Print the lines below from the line with "Aggiungi un commento (288, 826)" to the line with "Personvernerklæring (86, 2051)" exactly, keeping both ends, and print no pictures.

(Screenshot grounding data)
########

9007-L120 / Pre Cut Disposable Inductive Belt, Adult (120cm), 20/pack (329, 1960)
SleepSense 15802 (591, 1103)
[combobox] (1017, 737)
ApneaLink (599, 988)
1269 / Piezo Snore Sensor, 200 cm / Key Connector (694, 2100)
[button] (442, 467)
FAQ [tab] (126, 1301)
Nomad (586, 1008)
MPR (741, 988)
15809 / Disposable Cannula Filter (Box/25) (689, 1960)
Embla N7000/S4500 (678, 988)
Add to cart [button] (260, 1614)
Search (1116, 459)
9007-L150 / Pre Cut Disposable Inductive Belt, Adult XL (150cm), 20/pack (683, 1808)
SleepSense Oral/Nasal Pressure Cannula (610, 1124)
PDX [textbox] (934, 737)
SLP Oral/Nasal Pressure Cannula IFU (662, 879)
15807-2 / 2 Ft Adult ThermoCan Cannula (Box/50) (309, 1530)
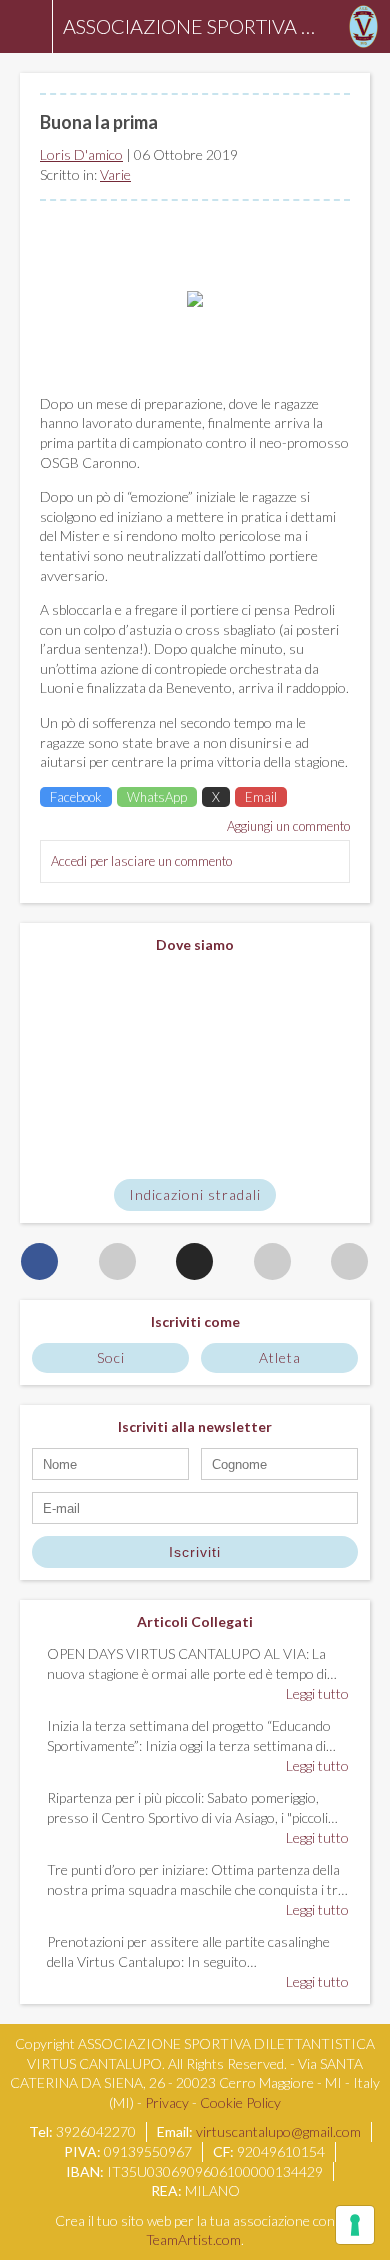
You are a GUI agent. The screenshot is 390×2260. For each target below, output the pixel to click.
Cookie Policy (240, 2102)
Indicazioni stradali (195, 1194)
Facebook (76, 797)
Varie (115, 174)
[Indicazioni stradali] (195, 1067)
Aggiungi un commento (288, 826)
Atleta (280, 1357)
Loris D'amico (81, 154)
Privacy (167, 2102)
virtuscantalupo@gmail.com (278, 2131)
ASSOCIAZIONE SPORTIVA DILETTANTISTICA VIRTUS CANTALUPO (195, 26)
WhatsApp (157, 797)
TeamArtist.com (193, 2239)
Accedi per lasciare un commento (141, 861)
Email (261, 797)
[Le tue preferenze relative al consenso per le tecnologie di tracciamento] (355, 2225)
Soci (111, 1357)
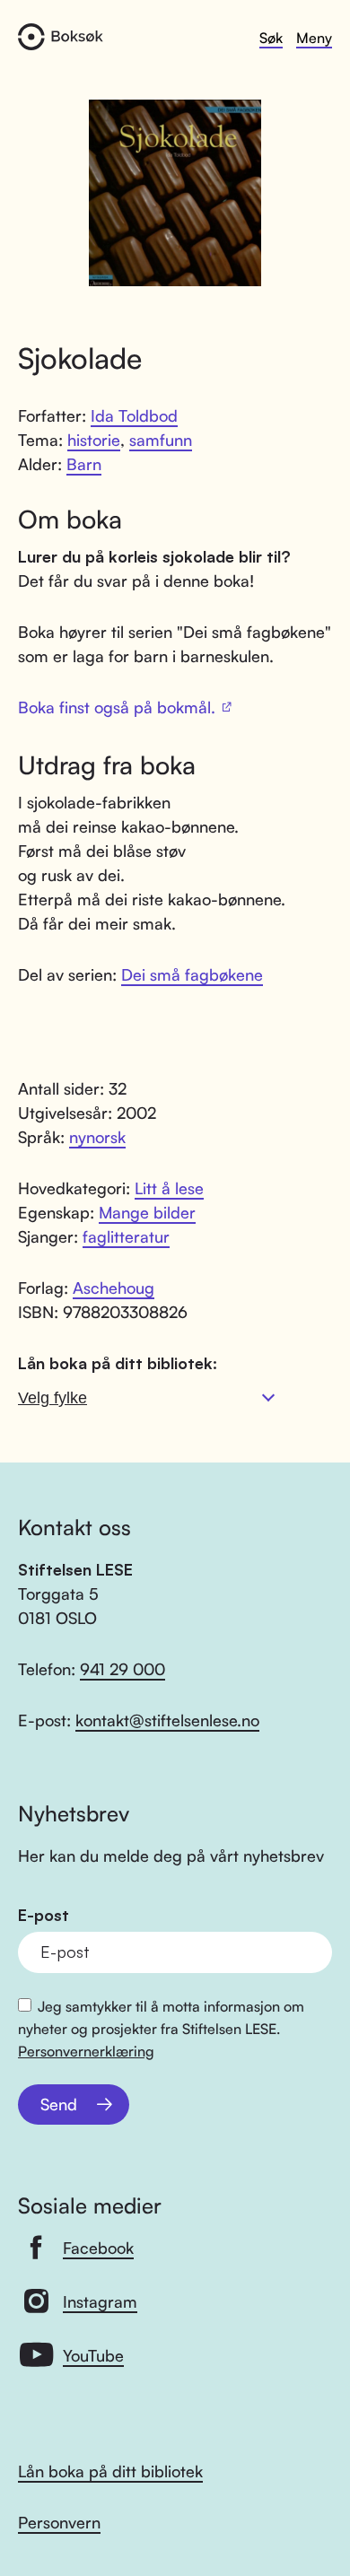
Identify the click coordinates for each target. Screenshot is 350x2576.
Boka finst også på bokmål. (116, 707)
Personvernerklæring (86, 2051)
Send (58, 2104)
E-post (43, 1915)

########

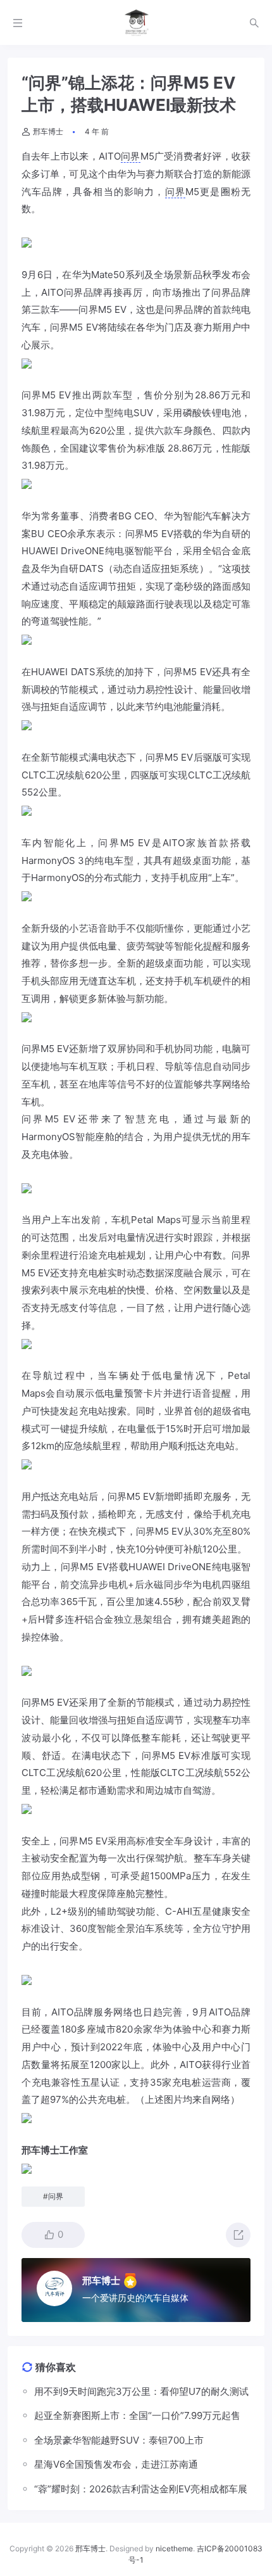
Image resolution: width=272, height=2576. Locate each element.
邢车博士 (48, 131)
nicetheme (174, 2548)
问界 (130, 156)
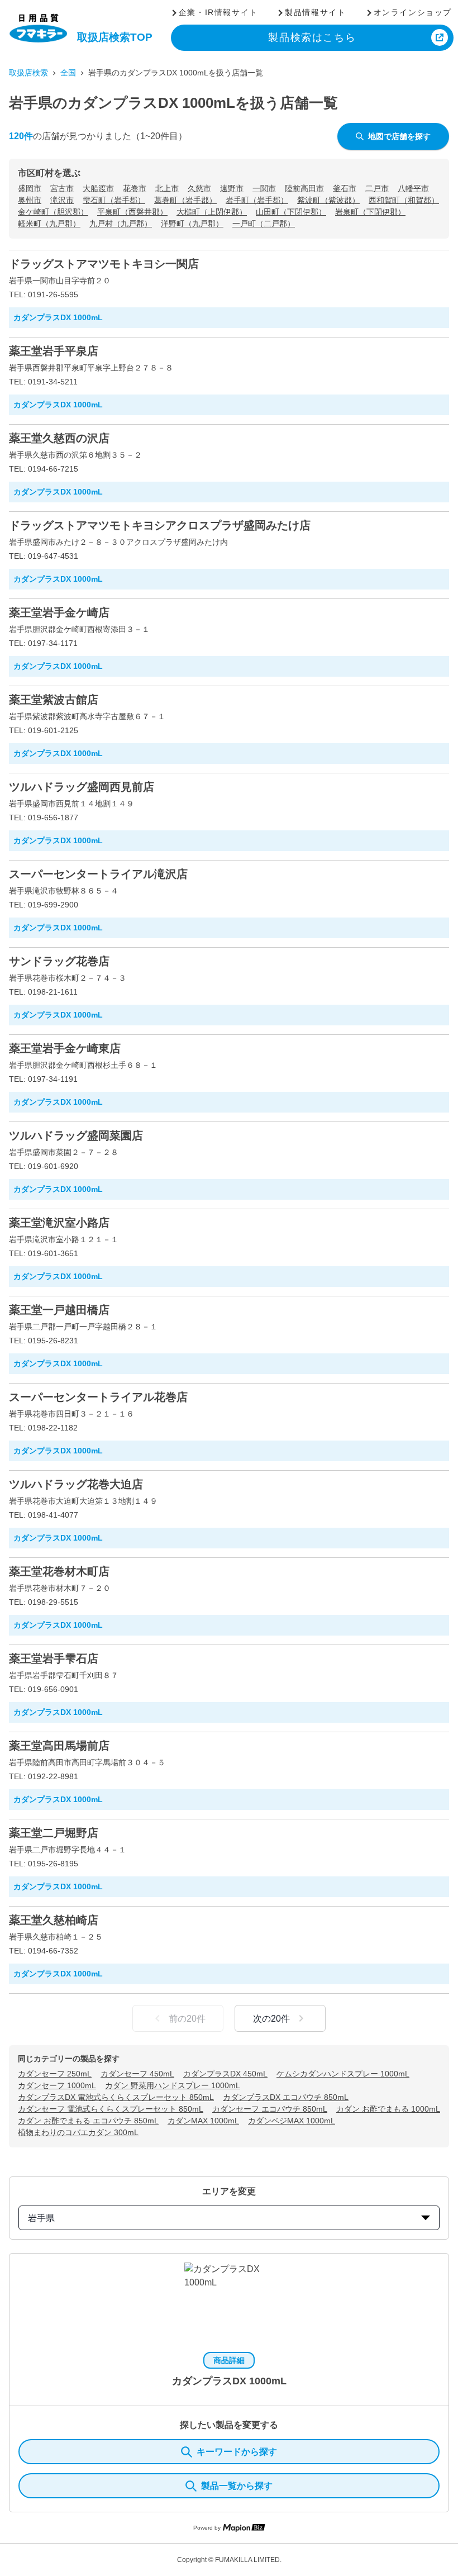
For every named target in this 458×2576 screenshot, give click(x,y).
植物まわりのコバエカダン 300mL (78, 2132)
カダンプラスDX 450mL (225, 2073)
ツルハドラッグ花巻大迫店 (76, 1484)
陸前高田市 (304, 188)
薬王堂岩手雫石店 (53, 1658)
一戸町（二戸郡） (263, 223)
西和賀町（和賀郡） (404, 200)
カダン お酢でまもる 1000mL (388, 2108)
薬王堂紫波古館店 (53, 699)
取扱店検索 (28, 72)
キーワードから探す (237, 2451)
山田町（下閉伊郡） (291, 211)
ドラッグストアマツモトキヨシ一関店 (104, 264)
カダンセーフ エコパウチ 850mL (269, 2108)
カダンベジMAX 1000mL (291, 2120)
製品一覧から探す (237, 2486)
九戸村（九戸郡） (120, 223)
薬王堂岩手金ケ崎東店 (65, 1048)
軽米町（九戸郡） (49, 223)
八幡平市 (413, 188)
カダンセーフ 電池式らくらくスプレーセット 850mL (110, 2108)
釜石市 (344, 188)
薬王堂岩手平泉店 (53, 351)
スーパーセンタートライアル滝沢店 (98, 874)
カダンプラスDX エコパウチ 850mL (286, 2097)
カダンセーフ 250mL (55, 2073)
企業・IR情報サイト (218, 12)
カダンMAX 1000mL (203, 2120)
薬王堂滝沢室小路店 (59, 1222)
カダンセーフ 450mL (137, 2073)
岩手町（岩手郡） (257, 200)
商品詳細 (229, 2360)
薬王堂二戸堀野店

########

■ **Answer box**
Aggiungi un commento (288, 826)
Atleta (280, 1357)
Loris D'amico (81, 154)
Privacy (167, 2102)
virtuscantalupo@gmail.com (278, 2131)
ASSOCIAZIONE SPORTIVA DILETTANTISTICA VIRTUS CANTALUPO (195, 26)
WhatsApp (157, 797)
TeamArtist.com (193, 2239)
Accedi per lasciare un commento (141, 861)
Email (261, 797)
[Le tue preferenze relative al consenso per le tecnologie di tracciamento] (355, 2225)
Soci (111, 1357)
Identify the click coordinates for each target. Screenshot is 350x2576.
Boka finst også på bokmål. (116, 707)
Personvernerklæring (86, 2051)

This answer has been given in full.